> **EXERCISE DETAILS**
Reproduce word for word, from the entries below, the line with "Open the U.S.", the line with "Select the row", and every line between them, and nothing more.
*** Opening DATA RECORDS ***
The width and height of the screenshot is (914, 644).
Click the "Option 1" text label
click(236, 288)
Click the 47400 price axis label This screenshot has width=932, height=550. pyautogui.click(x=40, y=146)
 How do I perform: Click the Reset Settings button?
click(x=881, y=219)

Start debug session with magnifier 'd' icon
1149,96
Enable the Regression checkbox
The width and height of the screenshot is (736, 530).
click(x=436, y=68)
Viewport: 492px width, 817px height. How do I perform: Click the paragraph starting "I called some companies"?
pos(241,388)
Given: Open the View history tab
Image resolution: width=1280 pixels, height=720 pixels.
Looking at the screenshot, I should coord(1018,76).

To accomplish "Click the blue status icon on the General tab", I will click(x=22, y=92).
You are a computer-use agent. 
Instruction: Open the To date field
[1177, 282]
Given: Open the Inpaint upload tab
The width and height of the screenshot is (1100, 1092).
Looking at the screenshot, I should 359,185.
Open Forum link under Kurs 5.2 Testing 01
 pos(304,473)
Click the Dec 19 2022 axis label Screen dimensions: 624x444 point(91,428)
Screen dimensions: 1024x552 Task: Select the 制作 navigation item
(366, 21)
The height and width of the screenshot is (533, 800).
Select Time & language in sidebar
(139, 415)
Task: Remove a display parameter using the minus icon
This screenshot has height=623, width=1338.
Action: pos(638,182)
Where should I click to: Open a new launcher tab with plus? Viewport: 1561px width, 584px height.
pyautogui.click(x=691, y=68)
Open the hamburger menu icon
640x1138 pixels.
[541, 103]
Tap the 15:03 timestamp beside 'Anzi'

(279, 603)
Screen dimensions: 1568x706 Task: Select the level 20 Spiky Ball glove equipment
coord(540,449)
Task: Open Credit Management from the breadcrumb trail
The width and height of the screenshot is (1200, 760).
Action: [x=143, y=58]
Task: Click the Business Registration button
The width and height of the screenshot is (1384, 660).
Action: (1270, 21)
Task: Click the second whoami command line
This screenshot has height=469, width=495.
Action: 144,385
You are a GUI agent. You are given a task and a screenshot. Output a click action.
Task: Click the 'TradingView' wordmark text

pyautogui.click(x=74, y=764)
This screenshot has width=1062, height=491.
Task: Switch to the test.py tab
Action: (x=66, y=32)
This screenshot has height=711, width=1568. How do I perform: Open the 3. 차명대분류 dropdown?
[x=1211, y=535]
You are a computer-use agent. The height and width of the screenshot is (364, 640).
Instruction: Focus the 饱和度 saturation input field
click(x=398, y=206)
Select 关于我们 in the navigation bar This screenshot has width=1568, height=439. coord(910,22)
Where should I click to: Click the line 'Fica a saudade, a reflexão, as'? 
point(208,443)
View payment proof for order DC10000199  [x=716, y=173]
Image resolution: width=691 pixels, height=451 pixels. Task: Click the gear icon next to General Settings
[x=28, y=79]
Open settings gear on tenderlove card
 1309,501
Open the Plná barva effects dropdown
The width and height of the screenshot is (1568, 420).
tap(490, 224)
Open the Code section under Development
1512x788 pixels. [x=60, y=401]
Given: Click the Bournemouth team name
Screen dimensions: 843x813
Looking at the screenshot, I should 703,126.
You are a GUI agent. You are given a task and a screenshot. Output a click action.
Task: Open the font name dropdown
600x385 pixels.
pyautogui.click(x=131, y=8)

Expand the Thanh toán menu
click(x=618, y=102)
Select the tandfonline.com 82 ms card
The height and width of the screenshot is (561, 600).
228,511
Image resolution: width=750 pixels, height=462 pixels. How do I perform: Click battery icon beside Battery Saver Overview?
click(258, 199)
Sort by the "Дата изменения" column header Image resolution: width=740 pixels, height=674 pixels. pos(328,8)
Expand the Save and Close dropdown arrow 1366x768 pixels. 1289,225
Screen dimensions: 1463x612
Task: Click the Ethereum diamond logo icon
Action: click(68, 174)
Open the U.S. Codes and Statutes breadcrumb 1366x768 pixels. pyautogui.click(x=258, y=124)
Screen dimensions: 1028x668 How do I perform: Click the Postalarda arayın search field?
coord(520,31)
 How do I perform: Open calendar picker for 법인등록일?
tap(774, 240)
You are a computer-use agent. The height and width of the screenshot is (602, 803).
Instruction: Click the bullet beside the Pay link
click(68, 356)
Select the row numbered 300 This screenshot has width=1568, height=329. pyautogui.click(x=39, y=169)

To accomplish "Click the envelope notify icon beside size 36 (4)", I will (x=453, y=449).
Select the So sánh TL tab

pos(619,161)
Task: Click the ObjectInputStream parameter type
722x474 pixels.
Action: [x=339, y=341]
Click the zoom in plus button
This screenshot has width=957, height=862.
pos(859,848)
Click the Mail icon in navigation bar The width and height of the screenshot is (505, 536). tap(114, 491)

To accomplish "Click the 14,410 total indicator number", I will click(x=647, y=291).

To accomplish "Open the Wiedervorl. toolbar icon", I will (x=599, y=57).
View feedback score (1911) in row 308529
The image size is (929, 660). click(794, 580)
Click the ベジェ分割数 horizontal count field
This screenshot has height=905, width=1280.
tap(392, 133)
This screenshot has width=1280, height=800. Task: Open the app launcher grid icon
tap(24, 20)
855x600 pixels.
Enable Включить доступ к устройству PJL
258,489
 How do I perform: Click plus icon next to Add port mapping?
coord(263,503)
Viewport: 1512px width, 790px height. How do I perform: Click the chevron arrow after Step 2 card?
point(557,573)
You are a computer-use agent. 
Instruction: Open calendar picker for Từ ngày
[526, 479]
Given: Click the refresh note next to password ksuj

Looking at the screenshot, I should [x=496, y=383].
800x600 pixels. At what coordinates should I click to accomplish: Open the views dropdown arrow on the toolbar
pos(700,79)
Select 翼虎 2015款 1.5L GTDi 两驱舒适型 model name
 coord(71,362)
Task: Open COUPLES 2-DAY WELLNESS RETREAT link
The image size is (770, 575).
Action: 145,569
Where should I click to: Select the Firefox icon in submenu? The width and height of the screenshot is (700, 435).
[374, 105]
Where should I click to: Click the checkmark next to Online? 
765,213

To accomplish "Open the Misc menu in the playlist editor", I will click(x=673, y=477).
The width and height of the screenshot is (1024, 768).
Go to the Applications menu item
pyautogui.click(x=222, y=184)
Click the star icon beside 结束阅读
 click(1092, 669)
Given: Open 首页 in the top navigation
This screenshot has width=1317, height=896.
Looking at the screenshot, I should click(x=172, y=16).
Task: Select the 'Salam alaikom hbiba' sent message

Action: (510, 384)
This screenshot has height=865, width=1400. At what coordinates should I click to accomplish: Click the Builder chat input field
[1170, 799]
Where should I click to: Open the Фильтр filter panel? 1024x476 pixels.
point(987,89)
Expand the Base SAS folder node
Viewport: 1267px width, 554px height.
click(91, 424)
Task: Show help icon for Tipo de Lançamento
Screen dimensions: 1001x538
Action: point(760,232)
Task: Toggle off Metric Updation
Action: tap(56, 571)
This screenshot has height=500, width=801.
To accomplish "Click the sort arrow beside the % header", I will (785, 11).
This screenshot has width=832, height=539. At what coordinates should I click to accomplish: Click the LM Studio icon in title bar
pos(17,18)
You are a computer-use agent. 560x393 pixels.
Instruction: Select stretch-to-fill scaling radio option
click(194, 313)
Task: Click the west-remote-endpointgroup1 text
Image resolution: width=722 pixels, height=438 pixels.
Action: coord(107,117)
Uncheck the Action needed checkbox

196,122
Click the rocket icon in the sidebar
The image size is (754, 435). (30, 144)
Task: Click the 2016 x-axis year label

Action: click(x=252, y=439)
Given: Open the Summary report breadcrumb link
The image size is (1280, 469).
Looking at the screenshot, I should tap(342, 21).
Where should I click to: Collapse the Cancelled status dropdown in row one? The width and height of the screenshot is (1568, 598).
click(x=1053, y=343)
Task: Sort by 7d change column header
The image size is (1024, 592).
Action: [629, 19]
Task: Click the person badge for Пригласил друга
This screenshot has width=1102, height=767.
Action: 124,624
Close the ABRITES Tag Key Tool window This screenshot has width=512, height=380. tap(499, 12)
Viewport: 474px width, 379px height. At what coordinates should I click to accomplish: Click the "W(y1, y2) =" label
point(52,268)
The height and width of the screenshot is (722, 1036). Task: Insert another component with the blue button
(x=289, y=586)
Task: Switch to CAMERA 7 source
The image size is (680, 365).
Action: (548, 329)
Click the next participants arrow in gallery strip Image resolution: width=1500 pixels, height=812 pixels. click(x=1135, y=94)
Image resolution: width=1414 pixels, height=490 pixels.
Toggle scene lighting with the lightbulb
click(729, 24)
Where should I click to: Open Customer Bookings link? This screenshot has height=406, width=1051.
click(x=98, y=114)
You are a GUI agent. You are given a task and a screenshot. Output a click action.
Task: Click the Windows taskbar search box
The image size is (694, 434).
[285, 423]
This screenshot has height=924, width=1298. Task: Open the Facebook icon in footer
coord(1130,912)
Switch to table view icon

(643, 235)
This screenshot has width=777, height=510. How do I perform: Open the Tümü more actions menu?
*** Closing DATA RECORDS ***
> **RESULT**
Open the U.S. Codes and Statutes breadcrumb 1366x768 pixels. pyautogui.click(x=258, y=124)
Screen dimensions: 1028x668 How do I perform: Click the Postalarda arayın search field?
coord(520,31)
 How do I perform: Open calendar picker for 법인등록일?
tap(774, 240)
You are a computer-use agent. The height and width of the screenshot is (602, 803).
Instruction: Click the bullet beside the Pay link
click(68, 356)
Select the row numbered 300 This screenshot has width=1568, height=329. pyautogui.click(x=39, y=169)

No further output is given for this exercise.